**Brief**
Everything in the records below should be printed exactly, except the pictures.

**Material provided**
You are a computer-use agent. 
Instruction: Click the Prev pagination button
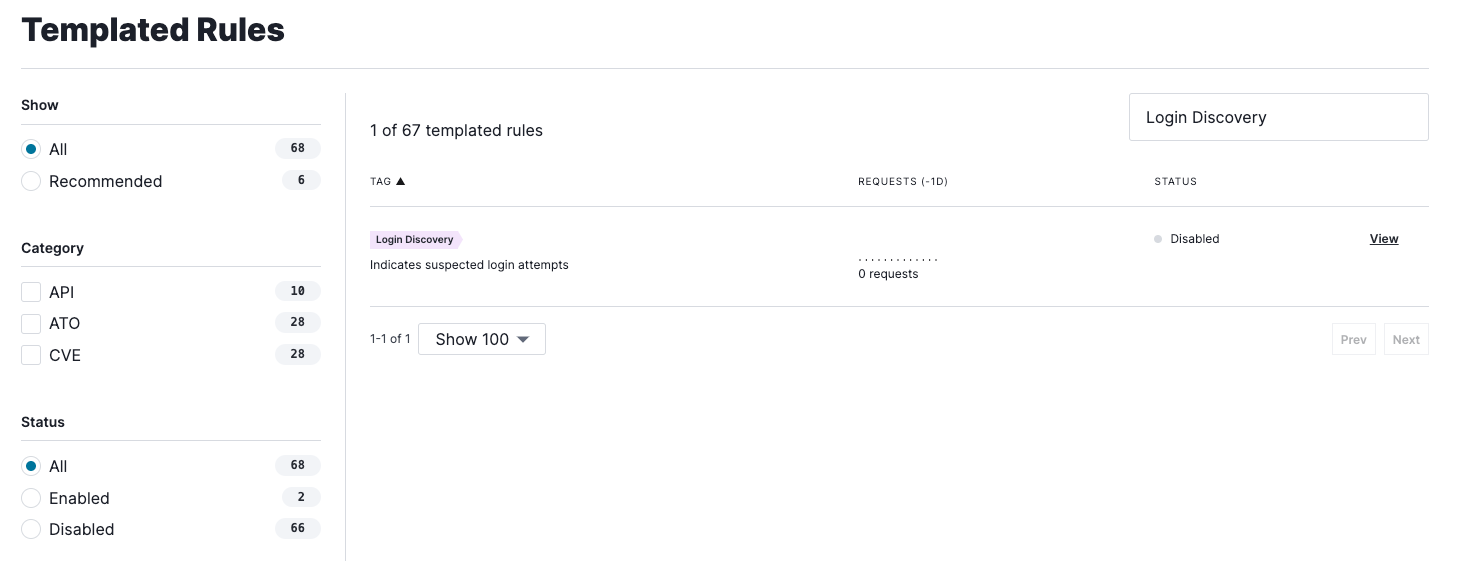point(1353,339)
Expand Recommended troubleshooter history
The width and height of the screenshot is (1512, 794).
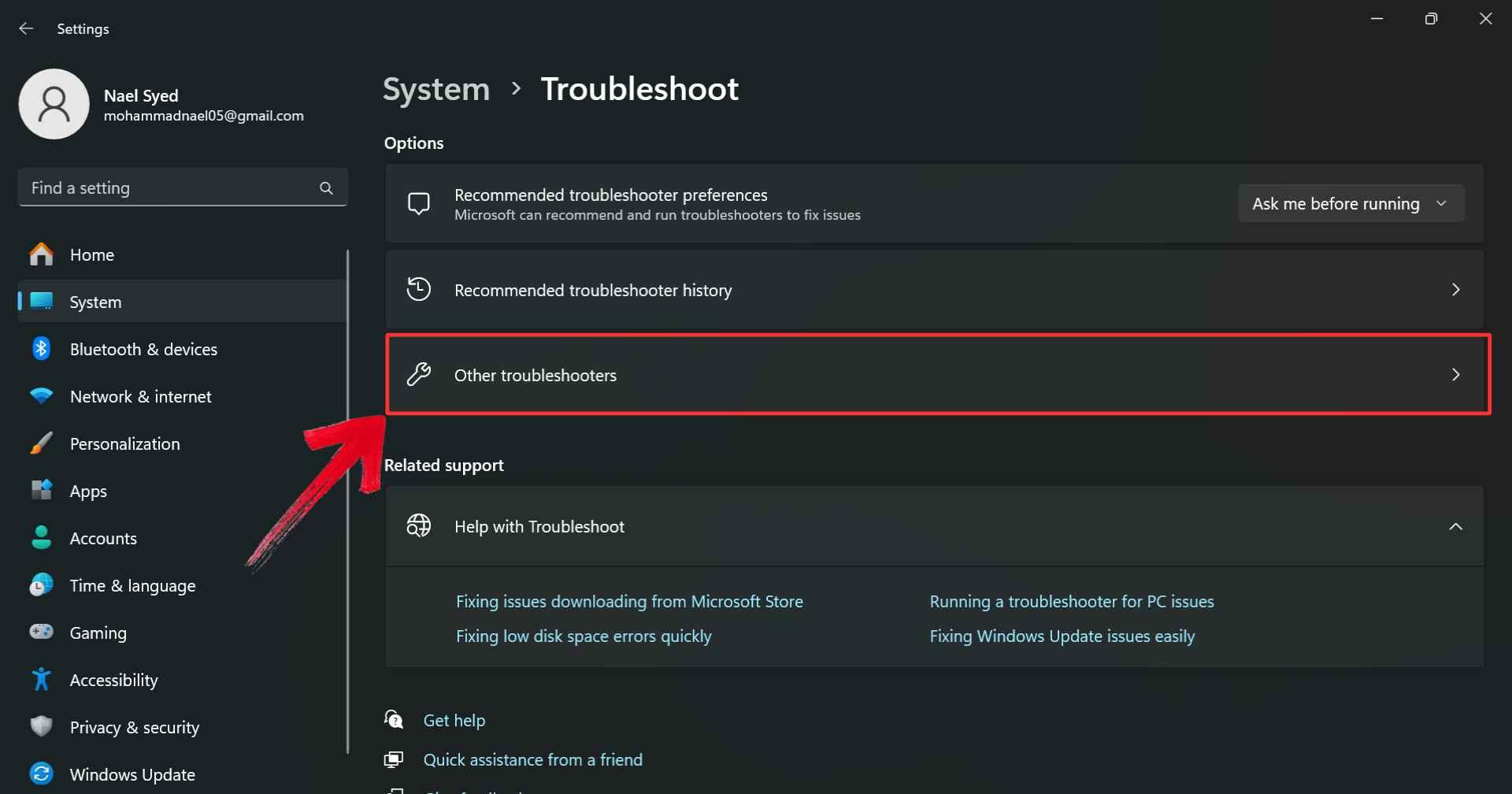(1456, 289)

**Response below**
You are a computer-use agent. 
Instruction: Click the Prev pagination button
point(1353,339)
Expand Recommended troubleshooter history
The width and height of the screenshot is (1512, 794).
(1456, 289)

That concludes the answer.